If someone agrees to break the law with one or more other people at a point in the future, they may be charged with conspiracy to commit that crime. Conspiracy charges are among the most serious in Maryland, especially when felony offenses are involved. A conviction can result in several years or even life behind bars.
The law says that the punishment for conspiracy should not exceed the maximum penalty for the crime you conspired to commit. It means that you can get an equal punishment for the underlying crime if you are facing only the conspiracy charge.
The requirements of a conspiracy case
While it all depends on the prevailing circumstances of the case, the mere knowledge of a crime does not automatically make someone a conspirator. A conspiracy charge requires the prosecution to prove that two or more individuals entered into an agreement to commit a crime and that at least one of the conspirators took an overt act or a concrete step toward the commission of the crime.

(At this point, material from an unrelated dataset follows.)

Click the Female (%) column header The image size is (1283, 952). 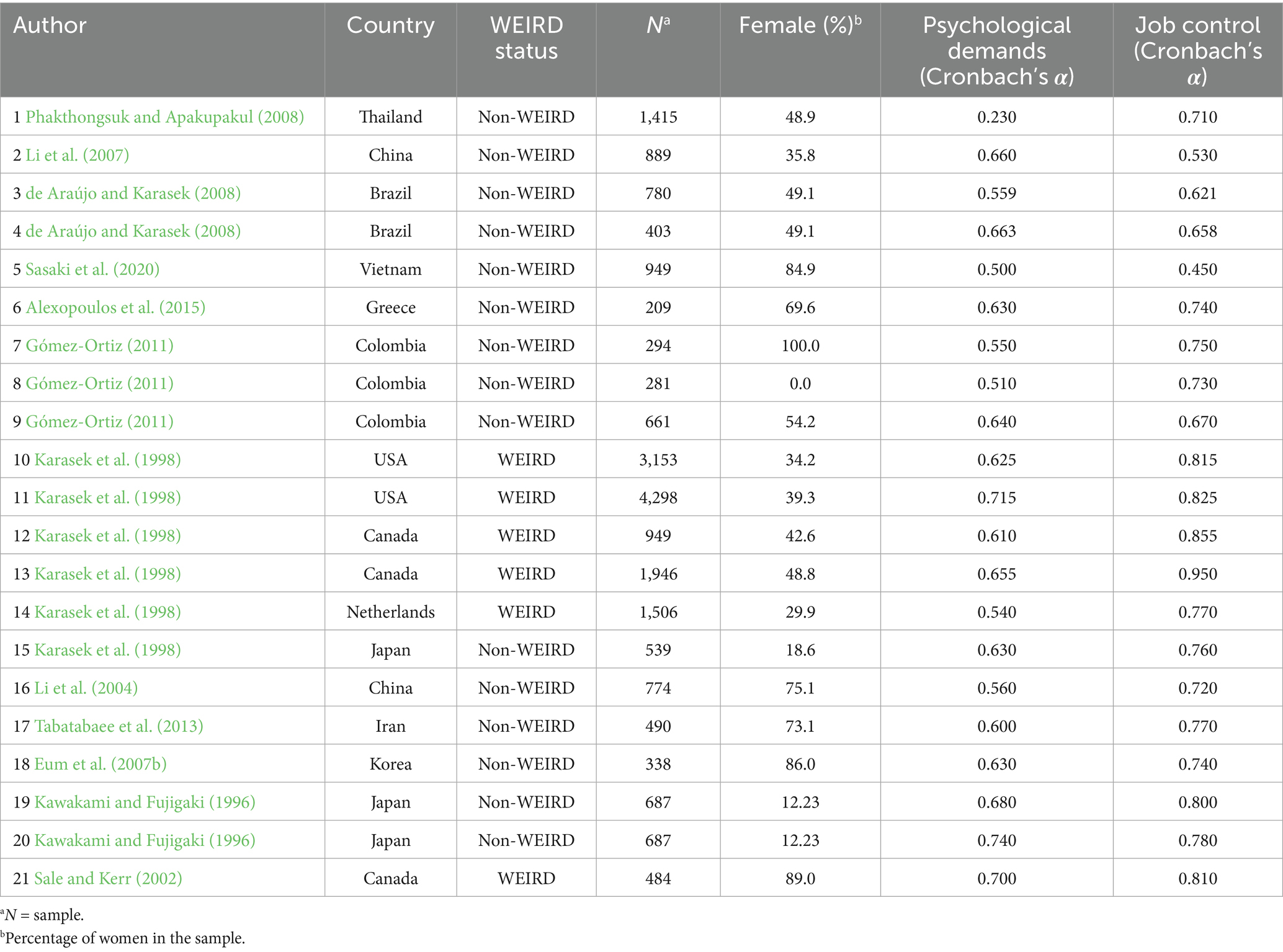pos(800,25)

There must be an agreement and intent by the parties involved. It is worth noting that you can be charged with conspiracy even if you did not personally participate in the commission of the crime. In other words, the crime does not necessarily need to have occurred.
Your defense is key
As noted, there is a lot at stake if convicted of conspiracy charges in Maryland. However, as with all other criminal cases, the prosecution must prove your guilt beyond a reasonable doubt for this to happen. Therefore, it is in your best interests to have experienced legal guidance to help protect your rights.